_What needs to be done_: Reproduce every line of the listing exactly.

_Information_:
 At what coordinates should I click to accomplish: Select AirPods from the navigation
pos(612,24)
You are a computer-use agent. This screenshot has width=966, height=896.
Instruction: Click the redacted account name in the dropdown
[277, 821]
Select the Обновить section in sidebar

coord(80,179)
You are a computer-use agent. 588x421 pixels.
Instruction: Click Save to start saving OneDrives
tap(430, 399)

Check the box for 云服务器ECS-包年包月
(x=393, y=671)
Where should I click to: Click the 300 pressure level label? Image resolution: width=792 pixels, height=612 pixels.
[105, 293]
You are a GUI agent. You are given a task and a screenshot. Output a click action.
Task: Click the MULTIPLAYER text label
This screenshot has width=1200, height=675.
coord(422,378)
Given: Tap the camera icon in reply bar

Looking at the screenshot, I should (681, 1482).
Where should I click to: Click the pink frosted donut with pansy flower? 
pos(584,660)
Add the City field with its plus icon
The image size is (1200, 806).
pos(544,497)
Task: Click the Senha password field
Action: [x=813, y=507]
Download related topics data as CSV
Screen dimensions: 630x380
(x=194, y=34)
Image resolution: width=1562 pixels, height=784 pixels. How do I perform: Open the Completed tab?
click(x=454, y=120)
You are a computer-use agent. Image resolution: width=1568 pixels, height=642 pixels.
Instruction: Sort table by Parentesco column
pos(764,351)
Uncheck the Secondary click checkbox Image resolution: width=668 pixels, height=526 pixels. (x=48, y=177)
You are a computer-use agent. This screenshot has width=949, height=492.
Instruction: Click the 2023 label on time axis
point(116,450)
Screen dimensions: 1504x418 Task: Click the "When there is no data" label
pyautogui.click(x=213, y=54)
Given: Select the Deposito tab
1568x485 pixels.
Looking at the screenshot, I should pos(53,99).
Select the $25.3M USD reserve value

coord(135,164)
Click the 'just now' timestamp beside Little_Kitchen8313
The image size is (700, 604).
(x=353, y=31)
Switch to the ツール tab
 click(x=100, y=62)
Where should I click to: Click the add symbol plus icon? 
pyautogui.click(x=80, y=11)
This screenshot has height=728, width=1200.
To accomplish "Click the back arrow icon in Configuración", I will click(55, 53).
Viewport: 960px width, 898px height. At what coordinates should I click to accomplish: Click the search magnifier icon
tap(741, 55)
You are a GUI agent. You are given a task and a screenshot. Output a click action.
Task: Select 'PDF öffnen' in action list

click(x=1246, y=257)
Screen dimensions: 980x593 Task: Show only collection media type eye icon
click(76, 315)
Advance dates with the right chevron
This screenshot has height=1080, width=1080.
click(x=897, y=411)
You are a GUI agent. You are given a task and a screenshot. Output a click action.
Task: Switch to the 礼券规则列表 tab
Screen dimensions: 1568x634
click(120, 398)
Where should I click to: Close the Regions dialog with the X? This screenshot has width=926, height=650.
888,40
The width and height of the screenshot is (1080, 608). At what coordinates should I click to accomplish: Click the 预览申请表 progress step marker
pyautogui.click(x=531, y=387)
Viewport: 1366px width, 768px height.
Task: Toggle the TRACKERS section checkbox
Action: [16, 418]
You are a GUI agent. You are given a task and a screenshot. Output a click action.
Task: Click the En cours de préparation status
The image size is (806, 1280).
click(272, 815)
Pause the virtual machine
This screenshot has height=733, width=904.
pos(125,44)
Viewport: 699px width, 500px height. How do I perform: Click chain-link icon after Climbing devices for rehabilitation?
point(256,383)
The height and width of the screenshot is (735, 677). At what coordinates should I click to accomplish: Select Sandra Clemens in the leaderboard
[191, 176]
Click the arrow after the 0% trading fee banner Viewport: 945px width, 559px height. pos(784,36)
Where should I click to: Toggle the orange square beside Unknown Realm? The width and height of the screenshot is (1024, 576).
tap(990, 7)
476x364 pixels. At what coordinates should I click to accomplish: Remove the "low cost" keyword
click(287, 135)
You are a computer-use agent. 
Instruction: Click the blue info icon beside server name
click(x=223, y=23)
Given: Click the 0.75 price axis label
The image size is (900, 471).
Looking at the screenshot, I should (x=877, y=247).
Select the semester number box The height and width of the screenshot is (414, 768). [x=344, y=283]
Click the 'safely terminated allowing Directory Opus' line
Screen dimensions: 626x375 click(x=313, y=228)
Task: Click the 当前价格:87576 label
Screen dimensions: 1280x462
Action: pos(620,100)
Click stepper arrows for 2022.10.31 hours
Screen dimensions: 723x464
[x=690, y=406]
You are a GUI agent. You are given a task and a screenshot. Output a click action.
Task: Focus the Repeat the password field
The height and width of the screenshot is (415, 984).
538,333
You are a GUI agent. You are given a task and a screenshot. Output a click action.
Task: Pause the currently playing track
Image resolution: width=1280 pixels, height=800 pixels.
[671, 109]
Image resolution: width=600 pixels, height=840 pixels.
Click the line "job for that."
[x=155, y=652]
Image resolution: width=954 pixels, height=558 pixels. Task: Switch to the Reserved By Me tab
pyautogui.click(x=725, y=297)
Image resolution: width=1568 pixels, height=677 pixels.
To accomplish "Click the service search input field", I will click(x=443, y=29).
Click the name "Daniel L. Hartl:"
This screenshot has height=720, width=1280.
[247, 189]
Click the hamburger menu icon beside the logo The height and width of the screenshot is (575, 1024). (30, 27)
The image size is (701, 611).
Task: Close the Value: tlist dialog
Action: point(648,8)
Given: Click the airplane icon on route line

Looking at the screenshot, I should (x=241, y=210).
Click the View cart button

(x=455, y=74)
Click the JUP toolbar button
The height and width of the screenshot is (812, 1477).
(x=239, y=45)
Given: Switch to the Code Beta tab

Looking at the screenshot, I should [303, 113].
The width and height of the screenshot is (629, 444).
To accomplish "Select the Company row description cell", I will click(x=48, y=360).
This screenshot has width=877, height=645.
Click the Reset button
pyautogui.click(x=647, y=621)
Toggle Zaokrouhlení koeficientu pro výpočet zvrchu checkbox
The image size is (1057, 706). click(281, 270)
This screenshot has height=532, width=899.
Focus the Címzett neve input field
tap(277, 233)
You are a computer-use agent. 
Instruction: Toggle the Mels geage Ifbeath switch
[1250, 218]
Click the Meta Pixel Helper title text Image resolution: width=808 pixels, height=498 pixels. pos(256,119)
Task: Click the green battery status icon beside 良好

_Solution_:
 At what coordinates should I click to accomplish: Select AirPods from the navigation
pos(612,24)
You are a computer-use agent. This screenshot has width=966, height=896.
Instruction: Click the redacted account name in the dropdown
[277, 821]
Select the Обновить section in sidebar

coord(80,179)
You are a computer-use agent. 588x421 pixels.
Instruction: Click Save to start saving OneDrives
tap(430, 399)

Check the box for 云服务器ECS-包年包月
(x=393, y=671)
Where should I click to: Click the 300 pressure level label? Image resolution: width=792 pixels, height=612 pixels.
[105, 293]
You are a GUI agent. You are given a task and a screenshot. Output a click action.
Task: Click the MULTIPLAYER text label
This screenshot has width=1200, height=675.
coord(422,378)
Given: Tap the camera icon in reply bar

Looking at the screenshot, I should (681, 1482).
Where should I click to: Click the pink frosted donut with pansy flower? 
pos(584,660)
Add the City field with its plus icon
The image size is (1200, 806).
pos(544,497)
Task: Click the Senha password field
Action: [x=813, y=507]
Download related topics data as CSV
Screen dimensions: 630x380
(x=194, y=34)
Image resolution: width=1562 pixels, height=784 pixels. How do I perform: Open the Completed tab?
click(x=454, y=120)
You are a computer-use agent. Image resolution: width=1568 pixels, height=642 pixels.
Instruction: Sort table by Parentesco column
pos(764,351)
Uncheck the Secondary click checkbox Image resolution: width=668 pixels, height=526 pixels. (x=48, y=177)
You are a computer-use agent. This screenshot has width=949, height=492.
Instruction: Click the 2023 label on time axis
point(116,450)
Screen dimensions: 1504x418 Task: Click the "When there is no data" label
pyautogui.click(x=213, y=54)
Given: Select the Deposito tab
1568x485 pixels.
Looking at the screenshot, I should pos(53,99).
Select the $25.3M USD reserve value

coord(135,164)
Click the 'just now' timestamp beside Little_Kitchen8313
The image size is (700, 604).
(x=353, y=31)
Switch to the ツール tab
 click(x=100, y=62)
Where should I click to: Click the add symbol plus icon? 
pyautogui.click(x=80, y=11)
This screenshot has height=728, width=1200.
To accomplish "Click the back arrow icon in Configuración", I will click(55, 53).
Viewport: 960px width, 898px height. At what coordinates should I click to accomplish: Click the search magnifier icon
tap(741, 55)
You are a GUI agent. You are given a task and a screenshot. Output a click action.
Task: Select 'PDF öffnen' in action list

click(x=1246, y=257)
Screen dimensions: 980x593 Task: Show only collection media type eye icon
click(76, 315)
Advance dates with the right chevron
This screenshot has height=1080, width=1080.
click(x=897, y=411)
You are a GUI agent. You are given a task and a screenshot. Output a click action.
Task: Switch to the 礼券规则列表 tab
Screen dimensions: 1568x634
click(120, 398)
Where should I click to: Close the Regions dialog with the X? This screenshot has width=926, height=650.
888,40
The width and height of the screenshot is (1080, 608). At what coordinates should I click to accomplish: Click the 预览申请表 progress step marker
pyautogui.click(x=531, y=387)
Viewport: 1366px width, 768px height.
Task: Toggle the TRACKERS section checkbox
Action: [16, 418]
You are a GUI agent. You are given a task and a screenshot. Output a click action.
Task: Click the En cours de préparation status
The image size is (806, 1280).
click(272, 815)
Pause the virtual machine
This screenshot has height=733, width=904.
pos(125,44)
Viewport: 699px width, 500px height. How do I perform: Click chain-link icon after Climbing devices for rehabilitation?
point(256,383)
The height and width of the screenshot is (735, 677). At what coordinates should I click to accomplish: Select Sandra Clemens in the leaderboard
[191, 176]
Click the arrow after the 0% trading fee banner Viewport: 945px width, 559px height. pos(784,36)
Where should I click to: Toggle the orange square beside Unknown Realm? The width and height of the screenshot is (1024, 576).
tap(990, 7)
476x364 pixels. At what coordinates should I click to accomplish: Remove the "low cost" keyword
click(287, 135)
You are a computer-use agent. 
Instruction: Click the blue info icon beside server name
click(x=223, y=23)
Given: Click the 0.75 price axis label
The image size is (900, 471).
Looking at the screenshot, I should (x=877, y=247).
Select the semester number box The height and width of the screenshot is (414, 768). [x=344, y=283]
Click the 'safely terminated allowing Directory Opus' line
Screen dimensions: 626x375 click(x=313, y=228)
Task: Click the 当前价格:87576 label
Screen dimensions: 1280x462
Action: pos(620,100)
Click stepper arrows for 2022.10.31 hours
Screen dimensions: 723x464
[x=690, y=406]
You are a GUI agent. You are given a task and a screenshot. Output a click action.
Task: Focus the Repeat the password field
The height and width of the screenshot is (415, 984).
538,333
You are a GUI agent. You are given a task and a screenshot. Output a click action.
Task: Pause the currently playing track
Image resolution: width=1280 pixels, height=800 pixels.
[671, 109]
Image resolution: width=600 pixels, height=840 pixels.
Click the line "job for that."
[x=155, y=652]
Image resolution: width=954 pixels, height=558 pixels. Task: Switch to the Reserved By Me tab
pyautogui.click(x=725, y=297)
Image resolution: width=1568 pixels, height=677 pixels.
To accomplish "Click the service search input field", I will click(x=443, y=29).
Click the name "Daniel L. Hartl:"
This screenshot has height=720, width=1280.
[247, 189]
Click the hamburger menu icon beside the logo The height and width of the screenshot is (575, 1024). (30, 27)
The image size is (701, 611).
Task: Close the Value: tlist dialog
Action: point(648,8)
Given: Click the airplane icon on route line

Looking at the screenshot, I should (x=241, y=210).
Click the View cart button

(x=455, y=74)
Click the JUP toolbar button
The height and width of the screenshot is (812, 1477).
(x=239, y=45)
Given: Switch to the Code Beta tab

Looking at the screenshot, I should [303, 113].
The width and height of the screenshot is (629, 444).
To accomplish "Select the Company row description cell", I will click(x=48, y=360).
This screenshot has width=877, height=645.
Click the Reset button
pyautogui.click(x=647, y=621)
Toggle Zaokrouhlení koeficientu pro výpočet zvrchu checkbox
The image size is (1057, 706). click(281, 270)
This screenshot has height=532, width=899.
Focus the Címzett neve input field
tap(277, 233)
You are a computer-use agent. 
Instruction: Toggle the Mels geage Ifbeath switch
[1250, 218]
Click the Meta Pixel Helper title text Image resolution: width=808 pixels, height=498 pixels. pos(256,119)
Task: Click the green battery status icon beside 良好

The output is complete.